Virgina Slims cigarettes advertisement aimed at women. Cancer is cool!

None of these adjustments diminished the premise of the play, but there were two additional roles that were supposed to be men—potential victims of the two aunts whose modus operandi was poisoning lonely old men with arsenic with their home-made elderberry wine. Yet it was decided that these two female serial killers killed both men and women. The twelve gentlemen buried in the cellar became the twelve people buried in the cellar—the term gentlemen no longer being appropriate.

After all, shouldn’t women have the right to be victims of serial killers, as well as men? I argued that even if their last two attempts at murder were directed at women, we didn’t have to make the already dead twelve male victims, both men and women. It reminds me of the old TV commercials for Virginia Slim cigarettes, which encouraged women to smoke, as they had as much right to die from lung cancer as men did. This is equality?

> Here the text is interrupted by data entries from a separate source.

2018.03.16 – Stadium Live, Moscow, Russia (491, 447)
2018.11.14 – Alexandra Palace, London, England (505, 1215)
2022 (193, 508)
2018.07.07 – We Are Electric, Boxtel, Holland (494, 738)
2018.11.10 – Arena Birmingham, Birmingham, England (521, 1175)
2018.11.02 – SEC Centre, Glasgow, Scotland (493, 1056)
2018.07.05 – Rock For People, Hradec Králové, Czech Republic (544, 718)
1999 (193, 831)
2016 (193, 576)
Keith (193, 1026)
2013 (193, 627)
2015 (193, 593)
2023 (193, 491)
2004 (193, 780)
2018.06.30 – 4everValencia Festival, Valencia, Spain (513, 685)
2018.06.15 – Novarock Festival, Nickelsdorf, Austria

Moreover, plays reflect the political angst of the times. And at this time in history, on the eve of our involvement in World War II, millions of men were being killed and would be killed. Even though killing others in war isn’t considered an act of charity; it isn’t considered murder either. Nevertheless, men are the expected victims of war, and their killing is justified because soldiers don’t murder, they fight for their country. No wonder the two demented old aunts see nothing wrong with culling out lonely old men for extermination. It is true, at this time in Germany, the Nazis were culling out men, women and children for extermination, but few if any Americans in knew this before we entered the war.

I soon discovered my opinion didn’t matter. Most everyone else disagreed with me.

But I find it amusing that so many of my closest liberal and progressive friends are just as gung-ho about censorship as conservatives who want books banned from school. We are just as human as they are, and we humans, regardless of political orientation or values, want to get rid of anything we deem objectionable. The only real difference—and it is a big one—is what is found to be objectionable enough to warrant it being banned or censored.